Finally, the tutorial concludes by teaching you Cmdlet parameters and aliases. You will also learn the command completion capability of PowerShell.
What Is PowerShell?
Wikipedia defines Windows PowerShell as “a task automation and configuration management framework”. Microsoft defines it as “a new Windows command-line shell designed especially for system administrators”.
I define Windows PowerShell as a command-line and scripting tool built for Windows Systems Administrators for the purpose of Windows task automation.
For a newbie reading this, one way to easily introduce PowerShell is to relate it to the Windows command prompt. However, relating PowerShell to the legacy CMD undermines PowerShell – but it is the easiest way to introduce this tool to you.
How To Open Windows PowerShell
Now that you know what PowerShell is, the next logical part of this tutorial is to show you how to open PowerShell. To open Windows PowerShell, use one of the methods below:
- Search powershell. Then, from the search results, click Windows PowerShell.
- Alternatively, you can open PowerShell by right-clicking the Starting Menu. Then, select Run. When Run Opens, enter powershell and click OK.
As you can see, the PowerShell command console looks like the legacy Windows command prompt. However, there is more to it.
I guess the next logical thing you want to learn in this tutorial is to start executing PowerShell commands! Not yet. Let me get some minor but important things out of the way first.
Like most applications, PowerShell comes in different versions. It is important that you know the version of PowerShell you are running. Moreover, it is also important to know how to upgrade Windows PowerShell if you need to.
There are two ways to determine your current PowerShell version. By executing either of the commands below:
Here are the results of both commands. To learn more, read our article – How to Check the Current PowerShell Version.
Introduction To Cmdlets
So far, in this PowerShell tutorial, you know what PowerShell is. Furthermore, you now know two methods to open Windows PowerShell.
I have also shown you how to check your PowerShell version.
In this sub-section of the tutorial, I will introduce you to PowerShell Cmdlets.
Windows PowerShell executes commands using Cmdlets (Command-Lets). “Cmdlet” is an entirely new concept introduced with PowerShell. They are command-line tools built into the shell in PowerShell.

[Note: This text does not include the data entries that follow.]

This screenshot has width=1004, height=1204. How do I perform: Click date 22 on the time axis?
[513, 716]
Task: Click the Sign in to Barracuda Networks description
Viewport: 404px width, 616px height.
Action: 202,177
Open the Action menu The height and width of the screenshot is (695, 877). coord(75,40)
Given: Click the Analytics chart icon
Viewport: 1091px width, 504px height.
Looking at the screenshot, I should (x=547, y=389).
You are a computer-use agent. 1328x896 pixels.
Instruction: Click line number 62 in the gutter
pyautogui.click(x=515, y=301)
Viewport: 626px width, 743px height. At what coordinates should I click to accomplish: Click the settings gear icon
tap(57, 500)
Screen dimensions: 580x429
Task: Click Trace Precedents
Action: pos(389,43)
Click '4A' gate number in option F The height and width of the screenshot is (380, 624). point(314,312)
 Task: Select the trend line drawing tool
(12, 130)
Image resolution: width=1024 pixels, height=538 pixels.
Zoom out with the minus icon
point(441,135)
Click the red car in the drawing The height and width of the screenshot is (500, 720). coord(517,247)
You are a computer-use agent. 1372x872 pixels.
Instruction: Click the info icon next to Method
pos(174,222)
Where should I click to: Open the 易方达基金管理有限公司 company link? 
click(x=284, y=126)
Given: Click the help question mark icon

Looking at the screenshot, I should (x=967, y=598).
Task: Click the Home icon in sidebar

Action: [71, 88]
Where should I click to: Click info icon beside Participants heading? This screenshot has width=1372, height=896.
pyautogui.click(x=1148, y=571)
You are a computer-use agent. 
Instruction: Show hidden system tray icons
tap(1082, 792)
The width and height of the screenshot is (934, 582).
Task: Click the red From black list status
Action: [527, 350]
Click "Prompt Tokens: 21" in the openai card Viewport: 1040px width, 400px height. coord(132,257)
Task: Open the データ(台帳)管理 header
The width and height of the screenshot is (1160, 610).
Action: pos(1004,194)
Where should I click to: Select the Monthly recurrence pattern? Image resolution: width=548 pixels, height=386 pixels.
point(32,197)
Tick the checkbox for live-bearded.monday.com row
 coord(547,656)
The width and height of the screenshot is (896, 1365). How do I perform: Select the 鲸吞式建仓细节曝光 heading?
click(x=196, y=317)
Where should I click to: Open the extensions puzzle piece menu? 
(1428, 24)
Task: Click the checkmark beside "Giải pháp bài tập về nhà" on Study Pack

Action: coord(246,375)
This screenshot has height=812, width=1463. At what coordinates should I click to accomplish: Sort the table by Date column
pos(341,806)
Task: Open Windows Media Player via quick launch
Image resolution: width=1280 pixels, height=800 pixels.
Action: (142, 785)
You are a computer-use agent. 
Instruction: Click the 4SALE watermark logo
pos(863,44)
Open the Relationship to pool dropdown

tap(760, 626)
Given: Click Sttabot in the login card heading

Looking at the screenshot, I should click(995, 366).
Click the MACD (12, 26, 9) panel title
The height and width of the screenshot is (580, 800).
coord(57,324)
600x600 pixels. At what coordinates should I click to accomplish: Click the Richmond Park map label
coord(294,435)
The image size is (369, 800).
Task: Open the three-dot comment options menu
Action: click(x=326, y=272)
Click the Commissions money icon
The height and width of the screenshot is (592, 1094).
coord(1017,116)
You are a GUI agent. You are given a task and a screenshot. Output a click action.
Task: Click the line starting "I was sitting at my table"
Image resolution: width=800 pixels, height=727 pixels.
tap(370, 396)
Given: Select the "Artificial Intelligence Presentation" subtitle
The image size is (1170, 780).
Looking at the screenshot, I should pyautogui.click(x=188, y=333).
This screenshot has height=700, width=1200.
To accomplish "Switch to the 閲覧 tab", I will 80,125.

Cmdlets are normally made of two English words. The first word is a verb, while the second is a noun.
A Cmdlet Verb and its Noun are separated with a hyphen (-), and written as a Verb-Noun pair.
The verb part of a cmdlet is usually an action word while the Noun part is the identity on which the action is performed. For example Get-Command.
The Verb part of this cmdlet is ‘Get’ while the Noun part (the object on which the ‘Get’ action is performed) is ‘Command’. This is the standard naming convention of cmdlets.
Although PowerShell uses the verb part of a cmdlet to imply actions, however, the word may not necessarily be a standard English verb. For example, the word ‘New’ is a PowerShell verb but it is not an English verb.
Another important thing to note about cmdlets is that the Verb-Noun combination is usually descriptive of what the cmdlet accomplishes. For example, Get-Help.
This, like most PowerShell cmdlets, is descriptive of what it does. Get-Help means get help!
Another example is the Get-Command Cmdlet. This Cmdlet returns information about other PowerShell commands or cmdlets.
To drive my point home, let’s examine some PowerShell verbs and see the reasoning behind them.
The verb ‘Add’ adds a resource to a container. For example, the cmdlet Add-Content, adds additional information to a file.
Furthermore, the verb ‘Set’ is used to replace existing data. For example, to amend the details of an Active Directory user, you would use the cmdlet Set-ADUser.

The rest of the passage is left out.